As I pointed out on social media on May 17, the idea that the Abacha loot was “saved” for Nigeria stands logic on its head, considering that Abacha “saved” some of that money in the US whose impending blockage he was allegedly plotting against. How do you “hide” something from someone by “saving” it in his house?
Plus, even Buhari, the choirmaster of the Abacha sanitization chorus, has grudgingly conceded that his former boss stole from Nigeria’s public treasury. For example, in an April 27, 2016 tweet, Buhari said, “Nigeria is awaiting receipt from Swiss Govt. of $320 million, identified as illegally taken from Nigeria under Abacha.”
“Illegally taken” is merely a synonym for stealing. In a February 4, 2020 statement from the US Embassy in Nigeria about the repatriation of the “Abacha loot” from US banks, the US government was unambiguous in stating how the money got to its banks.
“The monies were laundered by [Abacha’s] family, including his sons Ibrahim and Mohammed, and a number of close associates,” the statement from the US reads. “The laundering operation extended to the United States and European jurisdictions such as the UK, France, Germany, Switzerland, Lichtenstein and Luxembourg.”
One of those associates who helped Abacha launder huge sums of money is Kebbi State Governor Atiku Bagudu to whom the Buhari regime wanted to hand over $100 million of the recovered money, according to Bloomberg, but for the resistance of the US government. If the money was “saved” for Nigeria, why did Buhari want to hand over some of it to a person who has been identified as an accomplice in its theft?
The US Department of Justice identified Bagudu as one of Abacha’s network of proteges that, “embezzled, misappropriated and extorted billions from the government of Nigeria.”
It isn’t only the US that unequivocally describes the repatriated funds as the product of Abacha’s criminal despoliation of Nigeria’s resources.
In a June 12, 2017 Radio France International report titled “Swiss make deal with Nigeria on final payout for Abacha loot,” we learn that “The cash was originally frozen in Luxembourg and confiscated by the Swiss as part of a criminal investigation into Abba Abacha, Sani Abacha’s son. Switzerland had already returned some 700 million dollars following appeals by Nigeria.”

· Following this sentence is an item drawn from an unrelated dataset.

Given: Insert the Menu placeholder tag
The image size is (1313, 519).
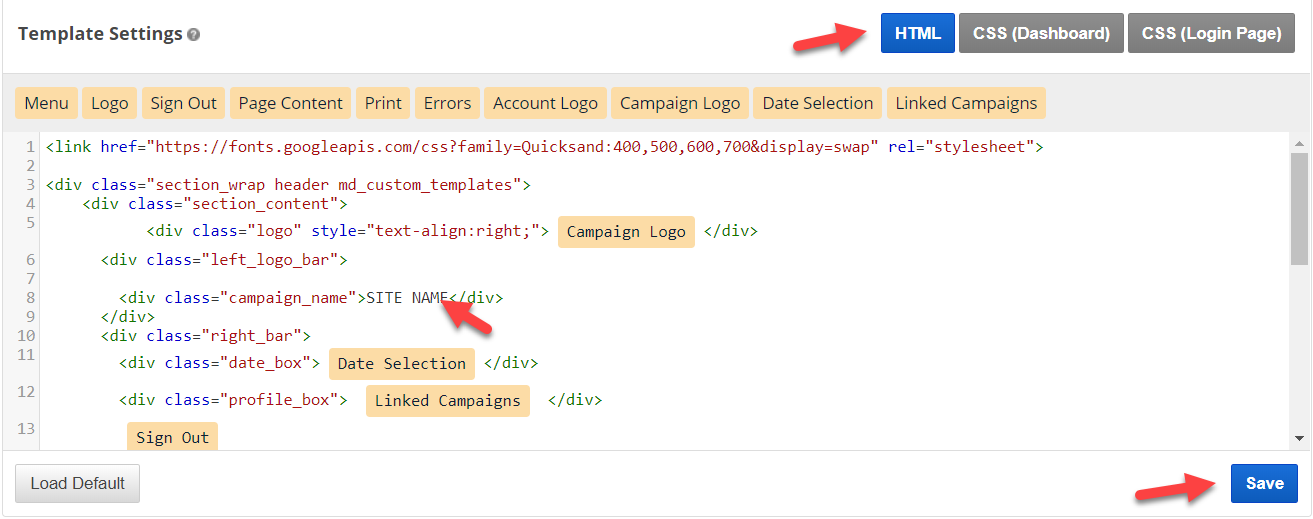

In a “Stolen Asset Recovery Initiative – Asset Recovery Watch” bulletin, there’s also a case against “Family of former President Sani Abacha,” where we read that, “In 2006, the World Bank was involved in a similar framework, providing institutional support for the return and use of approx. $723 million in public funds that had been corruptly diverted by General Abacha.”
Not all the money Abacha stole has been recovered. Of the $5 billion that Abacha looted and squirreled away—or “saved” for Nigeria, to use Galadimian logic—in the banks of countries that wanted to “block” Nigeria’s money, $3.624 billion has been recovered so far. Can Galadima help Nigeria recover the rest of the money since he appears to know where the money has been “saved”?
The purveyors of the transparently fraudulent narrative that Abacha “saved” money for Nigeria in foreign banks which his detractors have decided to call “loot” should be told that they can’t rewrite history.
People, mostly young northerners who hadn’t come of age when Abacha’s evil regime reigned, have sent me private messages asking that I help stop the “demonization” of Abacha. For them, it’s a regional and religious project. But that’s misguided. Islam teaches us to be fair, just, and truthful. It doesn’t teach us to lie to salvage the image of a dead thief among us.
The unvarnished truth is that Abacha did NOT save money for Nigeria; he STOLE from it with conscienceless glee. It’s distressing that one has to even say this in spite of the clear evidence that stares us in the face.